Но воевода уже сообразил, что ляпнул не то. Действительно, княгиня-то тут при чём… И предупредил заранее…
Витязь понял — надо идти на мировую, пока бык остыл малость. А то не ровен час, и впрямь засадит в поруб. Пока отойдёт, разберётся… А времени лишнего нет ни единого часу.
— Ладно, воевода, не гневайся зазря. За худое слово прости, сгоряча я. Ты тут хозяином от Новагорода ставлен, тебе и решать. Только учти — татары, как на Русь пришли, одной ухватки держатся. Сгоняют они народ к городам, ровно рыбу в кошель. Поняли, что русские люди крепко на стены надеются.
— Дак как же? Стены от степняков самая защита и есть. Поторкаются в стены да и назад. А кто не успел укрыться — того и имают. Спокон веку так.
— То не про татар, воевода. От татар стены не уберегут.
Воевода сопел, думал. Или делал вид, что думает.
— Ладно, витязь. Соберу людей своих кого-нито, подумаем вместе.
Ратибор хмуро молчал. Имеющий уши да слышит. Только что толку от ушей при такой твердейшей башке? А впрочем, кто его знает? Вдруг и впрямь не успеет обоз дойти до Новгорода?
Перед витязем вновь встало, как наяву — скрюченные пальцы торчат из снега…
— Ладно, воля твоя. Только нас с княгиней отпусти до свету.
— Езжайте, я вам не указчик.
— Спасибо, воевода — витязь чуть замялся — Вот ещё одно. Баньку бы нам. Я-то ладно, человек привычный, перетерплю. А молодой княгине…
Воевода чуть подобрел.
— Чего не понять, не поганые мы, чать. Баньку на моём дворе аккурат сейчас истопят. Ежели не побрезгуете…
— Вот уж спасибо тебе. Без еды русский человек долго сдюжит, а без бани…
Ратибор поклонился в пояс. Вообше-то не положено так-то, ну да для твердолобого боярина лесть — первое лекарство.

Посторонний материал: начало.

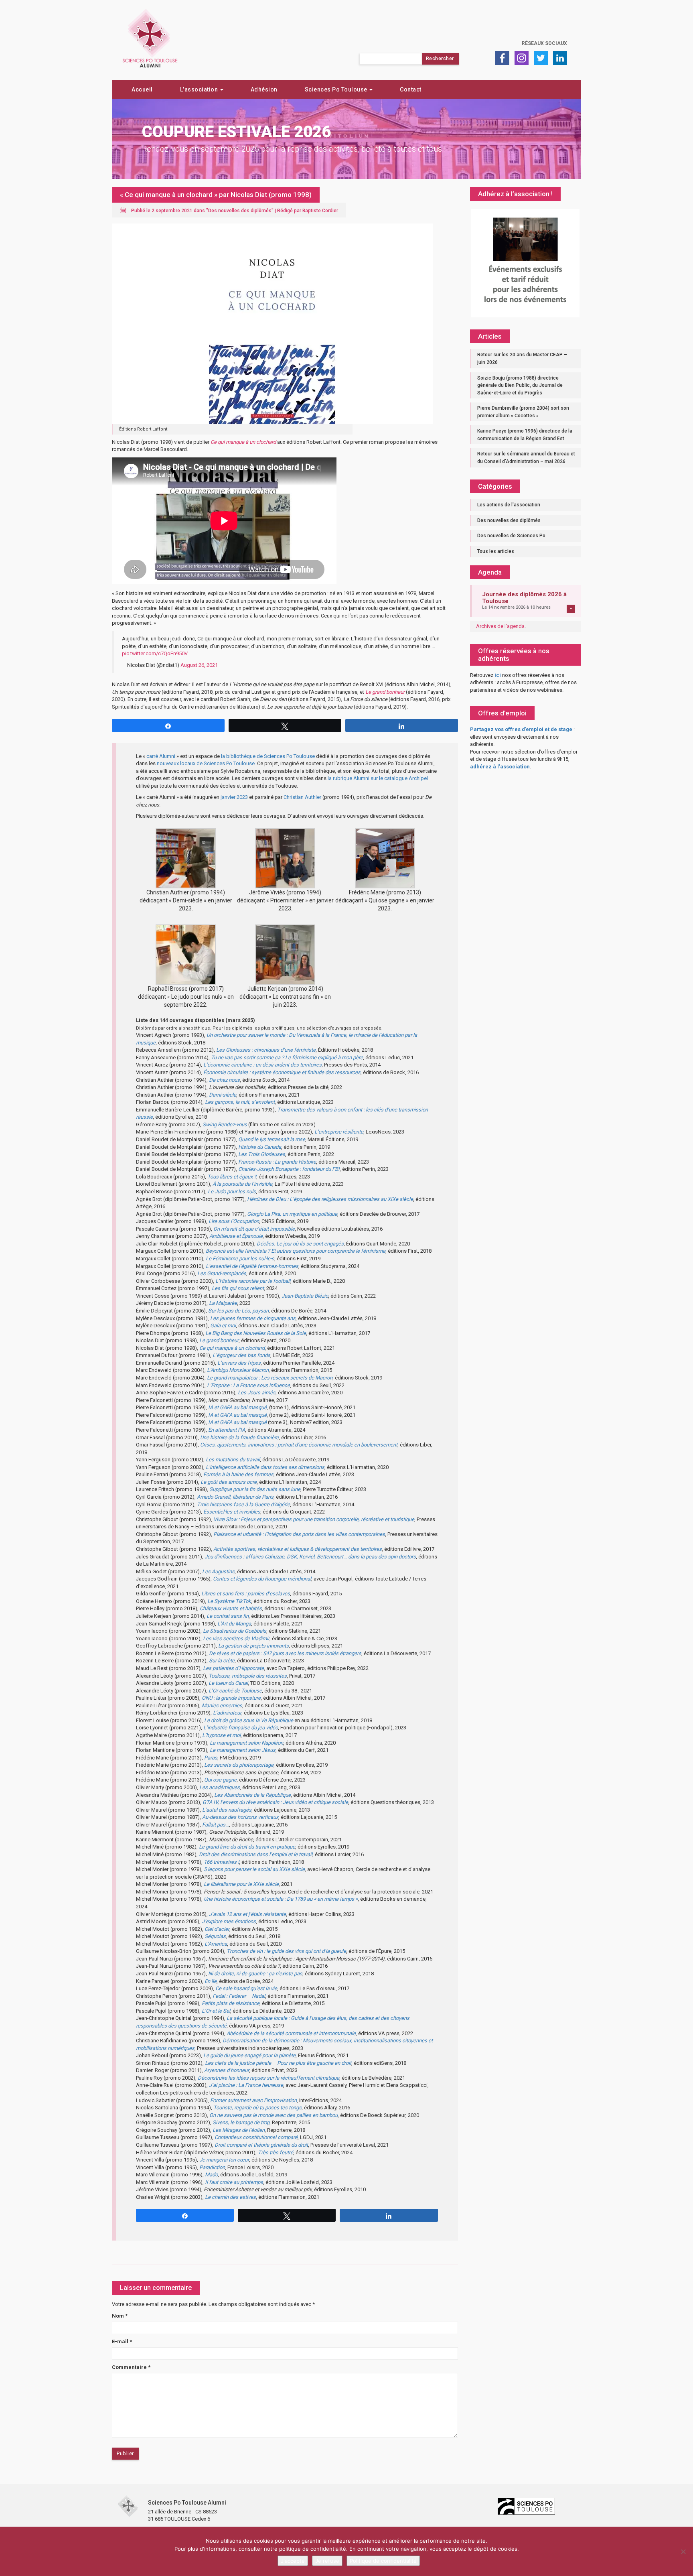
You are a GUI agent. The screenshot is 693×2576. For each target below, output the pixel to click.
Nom (120, 2316)
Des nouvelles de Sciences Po (511, 535)
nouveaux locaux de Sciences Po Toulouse (206, 763)
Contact (410, 89)
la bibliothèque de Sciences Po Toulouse (268, 756)
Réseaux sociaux (544, 43)
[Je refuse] (683, 2552)
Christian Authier (302, 797)
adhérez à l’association (500, 767)
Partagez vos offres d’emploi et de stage (521, 729)
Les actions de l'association (508, 505)
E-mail (122, 2341)
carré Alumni (160, 756)
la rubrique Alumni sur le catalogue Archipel (378, 778)
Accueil (142, 89)
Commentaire (131, 2367)
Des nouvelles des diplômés (240, 210)
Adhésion (264, 89)
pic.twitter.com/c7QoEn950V (155, 653)
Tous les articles (495, 551)
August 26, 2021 (199, 665)
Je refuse (327, 2561)
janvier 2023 (234, 797)
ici (497, 675)
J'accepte (293, 2561)
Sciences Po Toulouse (337, 89)
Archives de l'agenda (500, 626)
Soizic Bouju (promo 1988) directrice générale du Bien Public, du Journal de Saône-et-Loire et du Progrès (520, 385)
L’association (199, 89)
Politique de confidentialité (383, 2561)
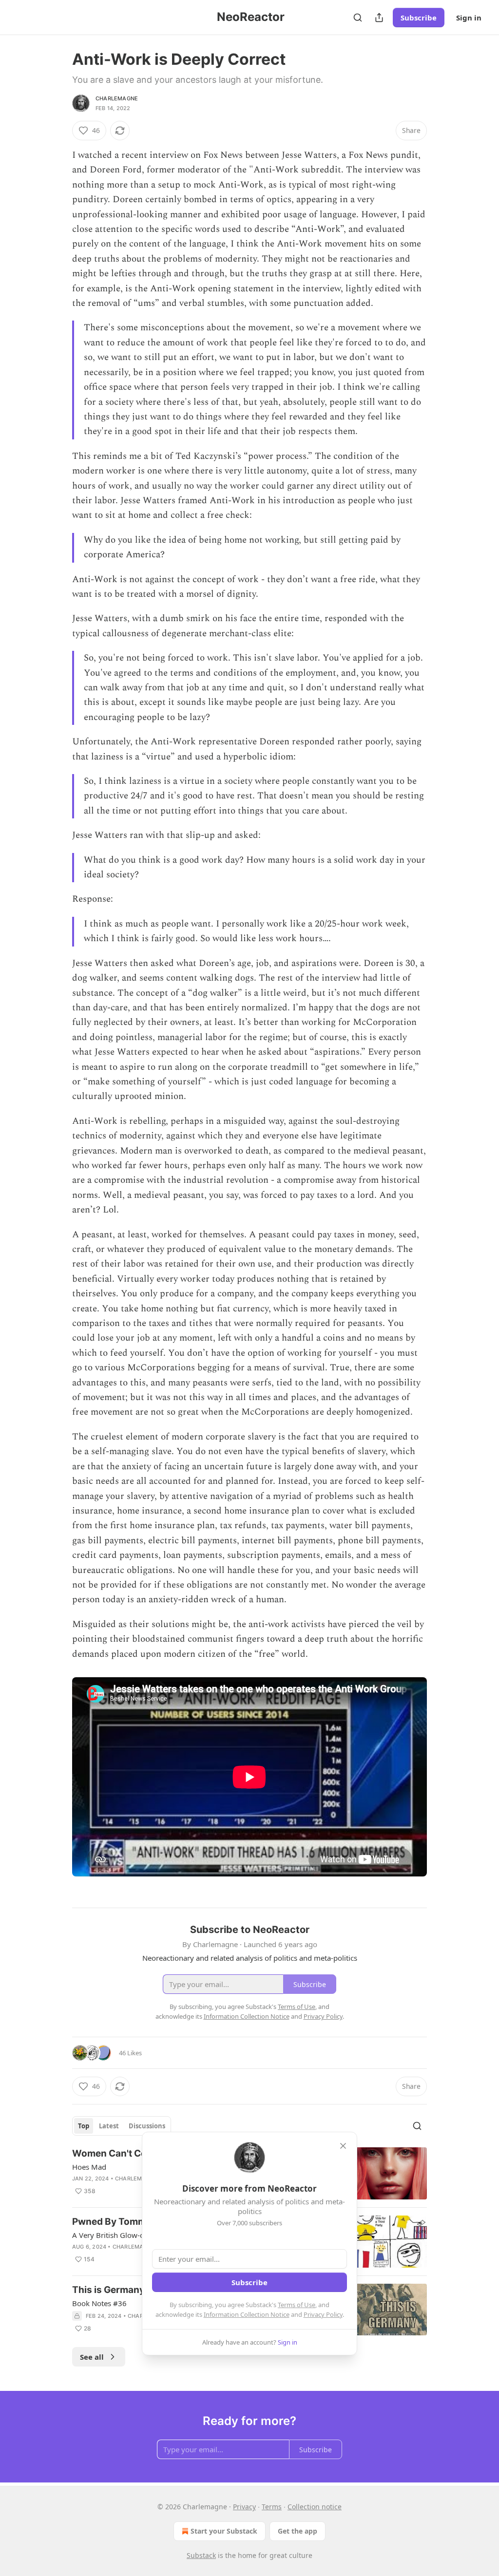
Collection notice (315, 2506)
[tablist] (121, 2126)
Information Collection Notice (246, 2314)
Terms (272, 2506)
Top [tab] (83, 2125)
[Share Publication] (379, 17)
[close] (343, 2146)
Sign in (468, 17)
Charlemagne (117, 98)
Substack (201, 2555)
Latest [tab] (109, 2125)
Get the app (297, 2531)
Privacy (244, 2506)
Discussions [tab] (147, 2125)
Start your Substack (224, 2531)
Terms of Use (296, 2304)
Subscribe (419, 17)
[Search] (357, 17)
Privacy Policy (323, 2314)
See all (92, 2357)
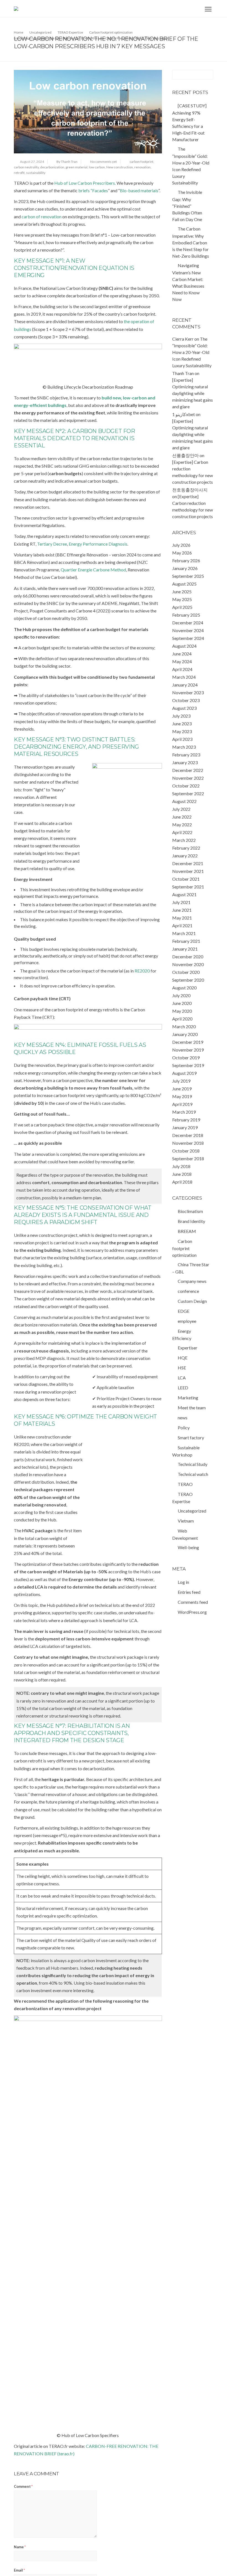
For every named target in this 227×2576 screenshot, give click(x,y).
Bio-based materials (139, 190)
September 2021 (188, 886)
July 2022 (181, 809)
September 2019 (188, 1065)
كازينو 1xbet (183, 414)
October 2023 (186, 700)
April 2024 (182, 669)
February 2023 (186, 754)
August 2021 (184, 894)
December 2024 (187, 622)
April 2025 (182, 607)
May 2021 (182, 917)
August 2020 (184, 987)
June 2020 (182, 1003)
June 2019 (182, 1088)
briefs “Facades (93, 190)
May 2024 (182, 661)
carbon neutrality (26, 167)
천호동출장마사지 (190, 489)
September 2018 (188, 1158)
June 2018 (182, 1174)
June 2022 (182, 816)
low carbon (97, 167)
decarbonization (52, 167)
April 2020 (182, 1018)
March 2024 (184, 677)
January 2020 (185, 1034)
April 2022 (182, 832)
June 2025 (182, 591)
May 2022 (182, 824)
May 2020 (182, 1011)
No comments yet (103, 161)
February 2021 (186, 941)
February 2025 (186, 614)
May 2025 (182, 599)
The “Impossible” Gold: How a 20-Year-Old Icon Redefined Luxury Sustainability (191, 352)
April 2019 (182, 1104)
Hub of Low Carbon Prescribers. (85, 183)
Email (19, 2570)
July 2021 (181, 902)
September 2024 (188, 638)
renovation (142, 167)
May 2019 (182, 1096)
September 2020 (188, 979)
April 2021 (182, 925)
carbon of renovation (41, 216)
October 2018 (186, 1150)
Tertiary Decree (52, 543)
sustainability (35, 173)
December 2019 (187, 1042)
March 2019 (184, 1112)
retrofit (19, 173)
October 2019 (186, 1057)
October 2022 (186, 785)
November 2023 (188, 692)
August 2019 (184, 1073)
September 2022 (188, 793)
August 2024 (184, 646)
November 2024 (188, 630)
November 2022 (188, 778)
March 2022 (184, 840)
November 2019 (188, 1049)
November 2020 (188, 964)
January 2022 (185, 855)
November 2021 (188, 871)
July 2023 (181, 715)
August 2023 (184, 708)
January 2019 (185, 1127)
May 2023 (182, 731)
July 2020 (181, 995)
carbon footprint (141, 161)
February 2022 (186, 847)
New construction (119, 167)
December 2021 (187, 863)
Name (20, 2547)
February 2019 (186, 1119)
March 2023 (184, 746)
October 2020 (186, 972)
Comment (23, 2486)
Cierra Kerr (183, 338)
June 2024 (182, 653)
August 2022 (184, 801)
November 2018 (188, 1143)
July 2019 (181, 1080)
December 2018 (187, 1135)
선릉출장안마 (185, 455)
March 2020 (184, 1026)
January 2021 (185, 948)
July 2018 (181, 1166)
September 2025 (188, 576)
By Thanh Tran (67, 161)
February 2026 (186, 560)
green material (76, 167)
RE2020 (142, 970)
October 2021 (186, 879)
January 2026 (185, 568)
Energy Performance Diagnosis (98, 543)
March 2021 (184, 933)
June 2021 (182, 910)
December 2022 (187, 770)
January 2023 (185, 762)
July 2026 (181, 545)
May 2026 (182, 552)
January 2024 (185, 684)
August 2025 (184, 583)
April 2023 (182, 739)
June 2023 (182, 723)
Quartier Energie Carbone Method (93, 569)
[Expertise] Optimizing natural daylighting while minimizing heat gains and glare (192, 393)
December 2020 (187, 956)
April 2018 (182, 1181)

— А опосля баньки милости прошу за стол — совсем подобрел воевода — Да на дорожку велю вам собрать чего повкуснее. Ты ведь небось госпожу свою всю дорогу медвежиной сушёной потчевал?
…
— Наддай!
Отрок, навязанный Ратибору в услужение, плеснул из ковшика. Каменка с шипением истогла остро пахнущую струю пара с хлебным духом. Хорошо!
— А ну не жалей мяса, парень! Лупи, ровно смерда за недоимку!
Отрок старался вовсю, но Ратибору всё казалось — гладит.
— Э-э, дай-ка сюда, малый — витязь отобрал веник — ты, я гляжу, сроду с мамкой в баню ходил.